TrackMania Sunrise features both online and offline play. The offline play includes single races (which can be unlocked from the campaign mode or downloaded off the Internet from fan-created levels...or built by you) and a campaign with four major play modes: race, platform, puzzle, and "crazy," which is locked by default until you complete the previous three modes.

Look out track! Here I come!
Look out track! Here I come!
TrackMania Sunrise will feature seven major environmental themes for race tracks, including "holidays," "shopping," and "night life." The actual racing in the game continues to be fast and loose. Even though you'll run the racing modes against other cars (either online against other opponents or offline against computer-controlled drivers), you'll clip right through them as you drive. Your most important focus is powering forward down the track without losing any speed, which can be caused either by bumping into the environment (which can bring your car to a screeching halt, but still leaves it undamaged) or by touching the down arrow key to brake (even though the game does feature rudimentary powerslides to handle tight corners). Races take place at different times of the day on huge tracks that are broken up by checkpoints, which act as a running record of your progress. If you crash or drive your car off a rail into the great beyond, you can press your keyboard's Enter key to be immediately brought back to your last checkpoint with your saved time.

If racing a sports car on a halfpipe seems unusual to you, the game's other modes will seem even more outlandish. Platform mode requires you to make crazy jumps off of ramps that span huge gaps, and you'll often have to make hairpin turns just as you land in order to not go flying off into space. Puzzle mode has objectives that are even more over the top. This mode challenges you to try to pull off midair stunts, like turning hard to your left or right just as you go off a ramp, and continuing to turn in midair so that you perform a 180- or 360-degree spin before landing.
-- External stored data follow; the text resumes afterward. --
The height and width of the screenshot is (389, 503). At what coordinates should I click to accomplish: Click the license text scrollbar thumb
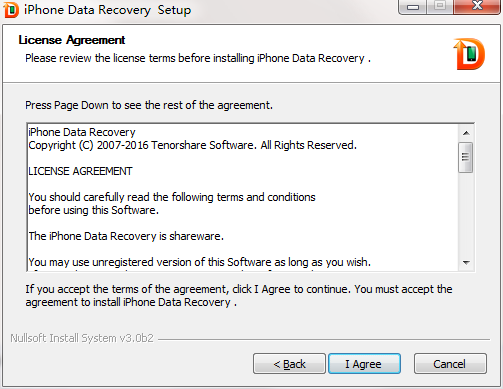[x=465, y=157]
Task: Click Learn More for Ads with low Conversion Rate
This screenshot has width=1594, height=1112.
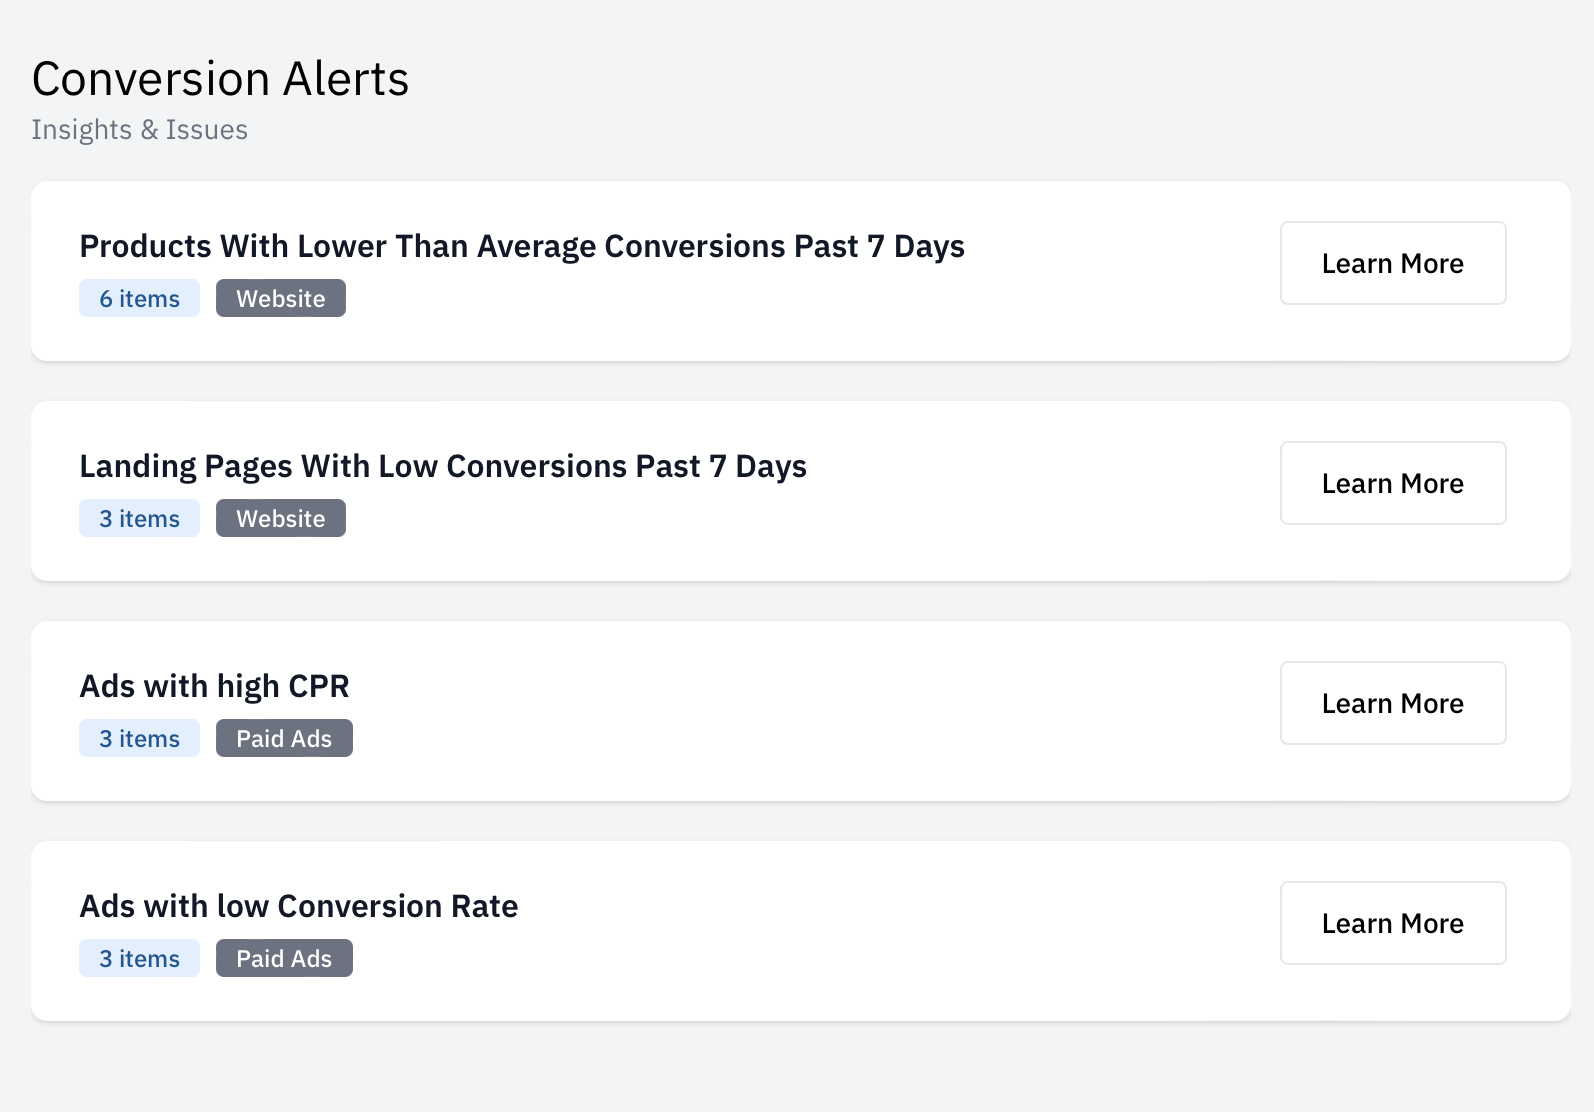Action: click(1393, 923)
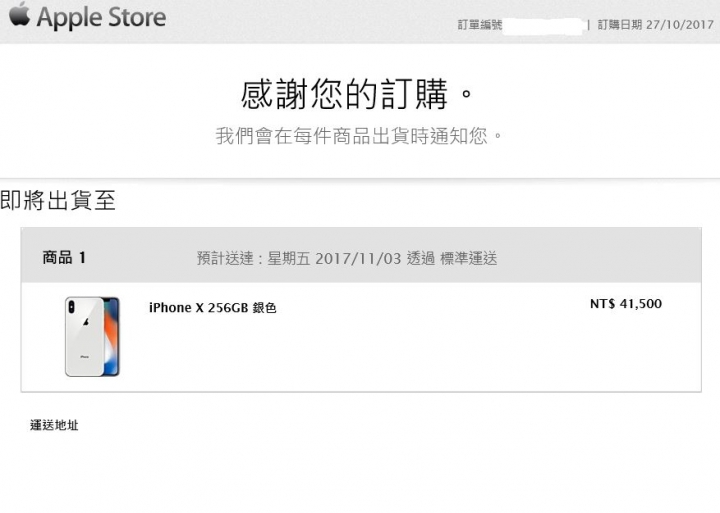Open the Apple Store title link
Image resolution: width=720 pixels, height=513 pixels.
(x=101, y=18)
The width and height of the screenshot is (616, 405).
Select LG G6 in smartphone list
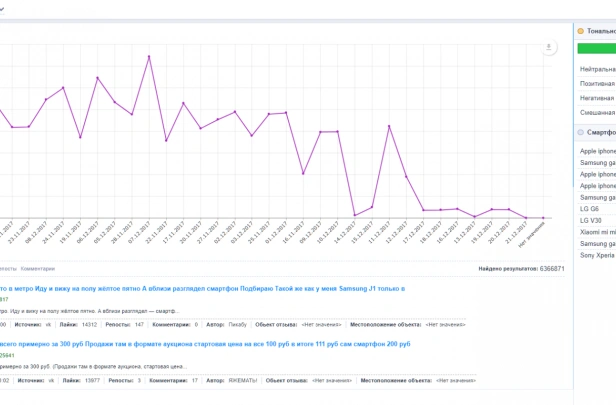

TrackMania Sunrise continues to have a clean, colorful look to it. The game features a few different car chassis with various color and decal schemes that appear by default, along with a car editor you can use to add your own decorations or to give any chassis a new paint job. Many of the environments have a colorful tropical theme to them (so falling off of a ledge makes your car land in sparkling seawater) and it runs at a blazingly fast frame rate on a mid- to high-end machine. TrackMania Sunrise seems like it should provide even more of the simple, fast-paced racing and puzzlelike track editing than the first game had on offer. The game is scheduled to ship in May.